Background: Small bowel adenocarcinoma (SBA) is a rare malignant tumor of gastrointestinal tract. Currently, there is no standard treatment approach for late-stage SBA, which lead to poor outcome and prognosis. Rapamycin is an immunosuppressive agent that has been reported to inhibit the proliferation of tumor cells. However, whether rapamycin inhibit the growth of SBA remains to be investigated.

Aim: To observe the inhibitory effect of rapamycin on small intestinal adenocarcinoma cells.

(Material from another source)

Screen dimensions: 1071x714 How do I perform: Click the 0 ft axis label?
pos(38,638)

Methods: Methylthiazolyldiphenyl-tetrazolium bromide assay, colony formation assay, cell cycle analysis, and glycolysis assay were used to observe the phenotypic changes of rapamycin-treated HUTU 80 cells. RNA Sequencing and untargeted ultra-high performance liquid chromatography-tandem mass spectrometry (UHPLC-MS/MS) metabolomics were also used to find the potential targets of action of rapamycin in inhibiting HUTU 80 cells proliferation, and validate potential targets by quantitative polymerase chain reaction and western blotting. The construction of a subcutaneous HUTU 80 xenograft in BALB/c nude mice was used to explore the tumor suppression effect of rapamycin.

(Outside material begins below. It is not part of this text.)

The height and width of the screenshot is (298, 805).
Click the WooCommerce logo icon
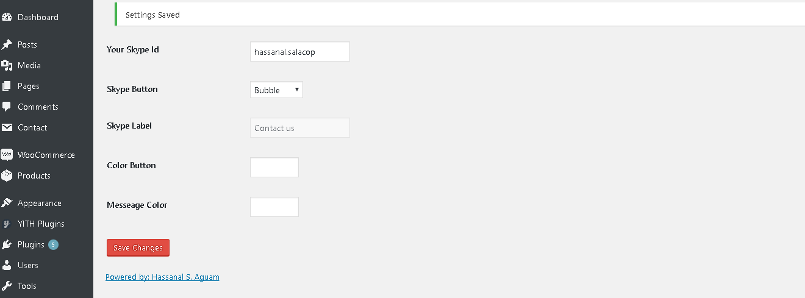tap(7, 155)
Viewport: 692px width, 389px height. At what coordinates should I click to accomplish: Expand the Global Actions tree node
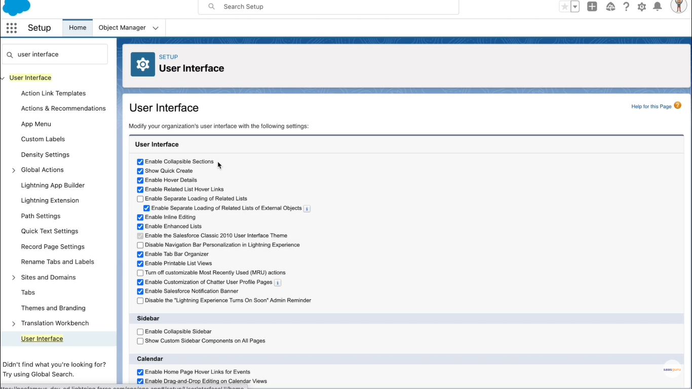[14, 170]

Results: Rapamycin inhibited HUTU 80 cell proliferation in vitro and in vivo. Rapamycin inhibited the migration, invasion, and glycolysis of HUTU 80 cells, and induced cell cycle arrest. RNA Sequencing and untargeted UHPLC-MS/MS metabolomic analysis indicated that the mechanism of rapamycin action was linked to the hypoxia-inducible factor (HIF)-1α signaling pathway and the related gluconeogenesis/glycolysis pathways. Subsequent experiments found that rapamycin downregulated the messenger RNA expression of HIF-1α and its downstream target genes, LDHA, PDK1 and VEGF. Additionally, rapamycin inhibited expression of phosphorylated mammalian target of rapamycin (mTOR), phosphorylated-70 kDa ribosomal protein S6 kinase (p70S6K), phosphorylated eukaryotic translation initiation factor 4E-binding protein 1 (4E-BP1) and HIF-1α proteins in vitro and in vivo.

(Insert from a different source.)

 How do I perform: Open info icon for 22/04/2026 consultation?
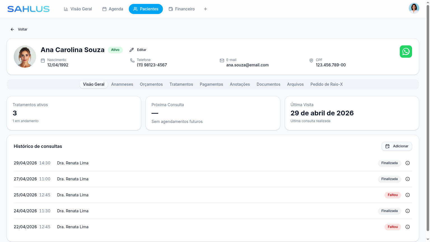[x=408, y=227]
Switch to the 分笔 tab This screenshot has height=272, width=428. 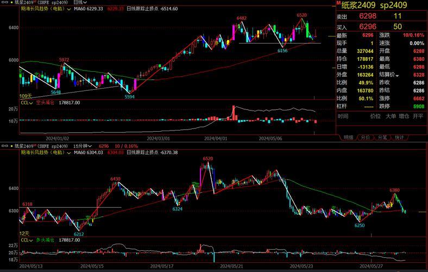(382, 137)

Conclusion: Downregulation of mTOR/p70S6K/4E-BP1/HIF-1α signaling pathway activation, leading to decreased glycolysis and cell cycle arrest, may be the pivotal mechanism by which rapamycin inhibits SBA.

Cell cycle arrest; Mammalian target of rapamycin/hypoxia-inducible facto-1α; Metabolic reprogramming; Rapamycin; Small bowel adenocarcinoma; Warburg effect; Xenograft.